Il prossimo 19 gennaio, nell’aula del gup del tribunale di Lecce, riecheggeranno i rumori delle pistolettate e prenderanno vita le ombre dei delitti di mafia che tra il 1989 e il 1991 hanno insanguinato Taranto e la sua provincia nella faida tra clan rivali che contò 160 morti ammazzati. Al quarto piano del Palazzo di giustizia leccese, la giudice Giulia Proto riaprirà gli atti su un delitto avvenuto ben 33 anni fa.

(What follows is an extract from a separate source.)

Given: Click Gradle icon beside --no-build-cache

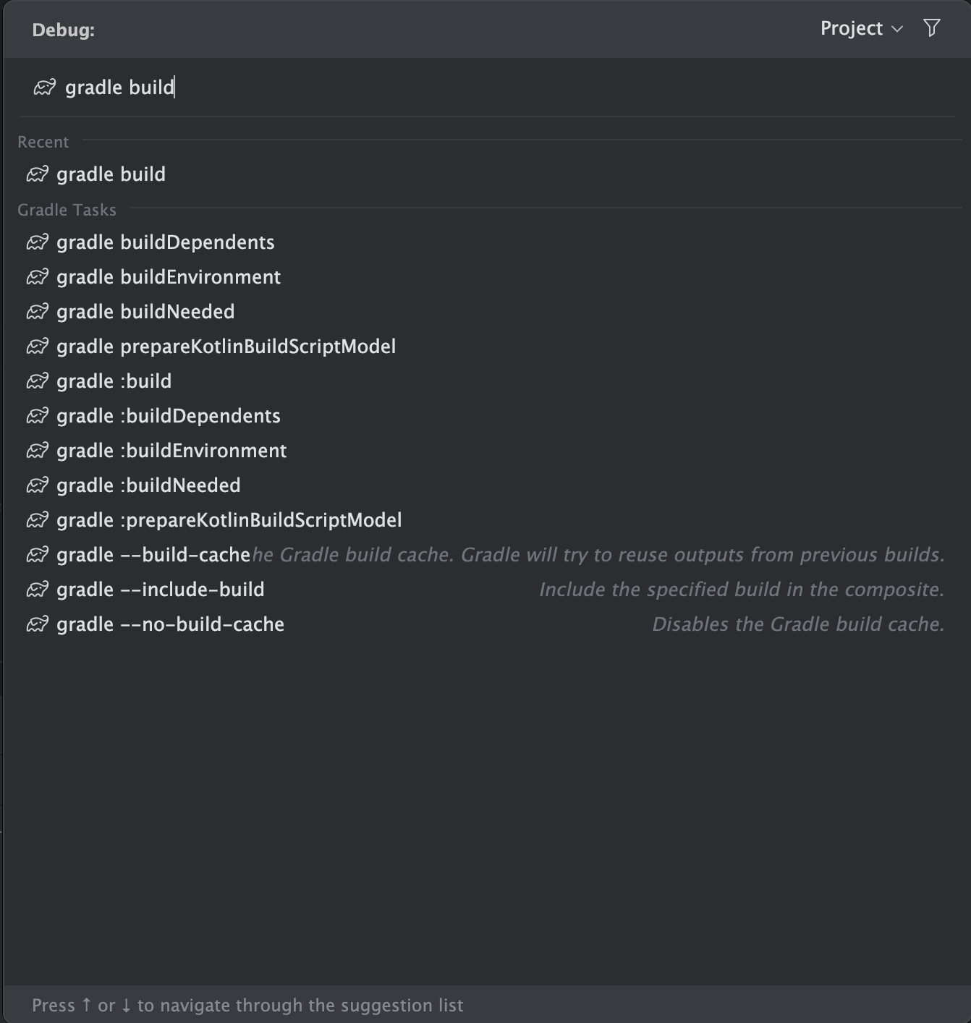Looking at the screenshot, I should (38, 624).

Alla sbarra ci sarà uno dei protagonisti di quella guerra spietata: il manduriano Massimo Cinieri, detto “Massimino molletta”, personaggio di spicco della Sacra corona unita, tra i primi collaboratori di giustizia dell’epoca le cui dichiarazioni diedero una spallata alla malavita organizzata di tutto il nord Salento, consentendo agli inquirenti di individuare i responsabili di molti assassini rimasti sino ad allora impuniti.
Cosa successe
Per uno di questi ora il 55enne pentito rischia il processo a più di 33 anni dalla morte della vittima, l’imprenditore di San Giorgio Ionico, Gaetano Fina, assassinato l’11 luglio del 1989 nel suo comune di residenza.

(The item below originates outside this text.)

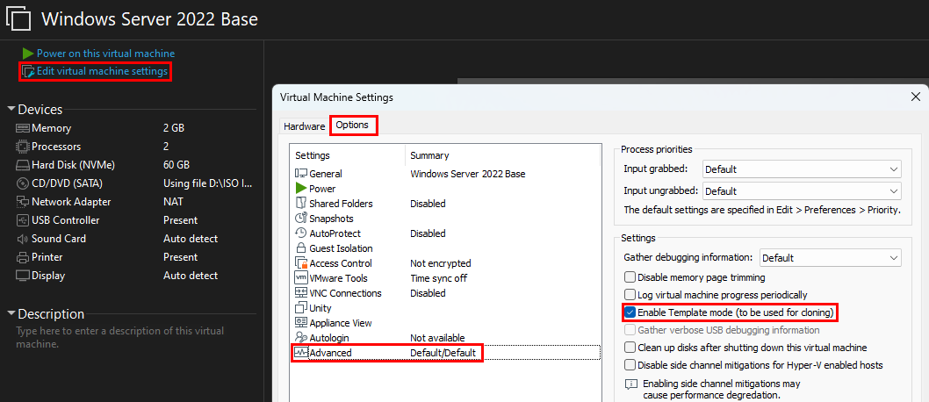
Task: Open Gather debugging information dropdown
Action: click(830, 258)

Dalle risultanze investigative di allora e dalle stesse ammissioni di Cinieri, emergeva l’interesse della criminalità per gli affari legati agli appalti con le pubbliche amministrazioni e a quanto pare, fu proprio il controllo su alcuni lavori in quell’ambito il movente del delitto Fina, titolare di una ditta di scavi e movimento terra, che avrebbe pagato con la vita l’aver messo le mani su alcuni appalti che interessavano ad amici del clan dominante su quel territorio di San Giorgio Ionico.
La ricostruzione
Dalla ricostruzione del delitto, fatta dai carabinieri lo stesso giorno in cui fu commesso, viene fuori la seguente scena. Poco dopo le tredici dell’11 luglio del 1989, in una strada in pieno centro urbano di San Giorgio Ionico, una Fiat Uno di colore blu con a bordo due persone si avvicinò all’auto guidata dall’imprenditore Fina. Uno dei due killer scese dalla macchina e freddò la vittima esplodendogli contro quattro colpi di pistola calibro 38 a canna lunga, poi salì sull’auto che si allontanò in direzione Monteiasi. Alla scena assistettero tre persone che dopo l’interrogatorio furono arrestati per favoreggiamento.

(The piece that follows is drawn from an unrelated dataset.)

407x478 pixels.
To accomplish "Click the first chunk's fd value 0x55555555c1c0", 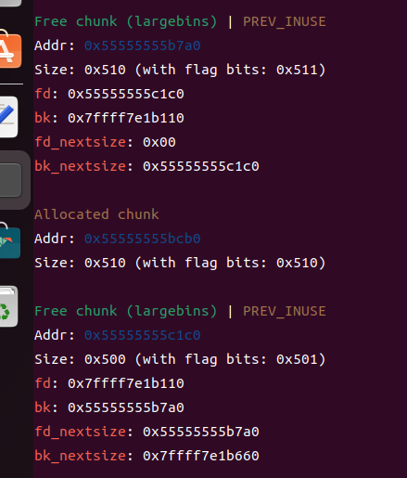I will (126, 94).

Secondo gli inquirenti non raccontarono la verità. In tutti e tre i verbali di confessione, «molletta» riconobbe la sua responsabilità e quella di chi lo accompagnava per quel delitto e alla domanda del pubblico ministero Cataldi sul motivo, Cinieri rispose: «per dei problemi per degli appalti» che avrebbero interessato imprese vicine alla malavita.
La prima conferma sull’appartenenza di Cinieri alla sacra corona unita con il ruolo di «luogotenente» per la zona di Manduria, Sava ed altri centri della fascia orientale di Taranto, risale al 5 giugno del 1995 quando i carabinieri di Francavilla Fontana vennero in possesso di una «sfoglia» (pizzino) che autorizzava il destinatario a «farsi un movimento di Santa» (rito di affiliazione alla scu), inserendo tra i mittenti i nomi di Pino Rogoli, Massimo Cinieri, Massimo Pasimeni e Antonio Vitale, il primo fondatore e gli altri capibastone della quarta mafia.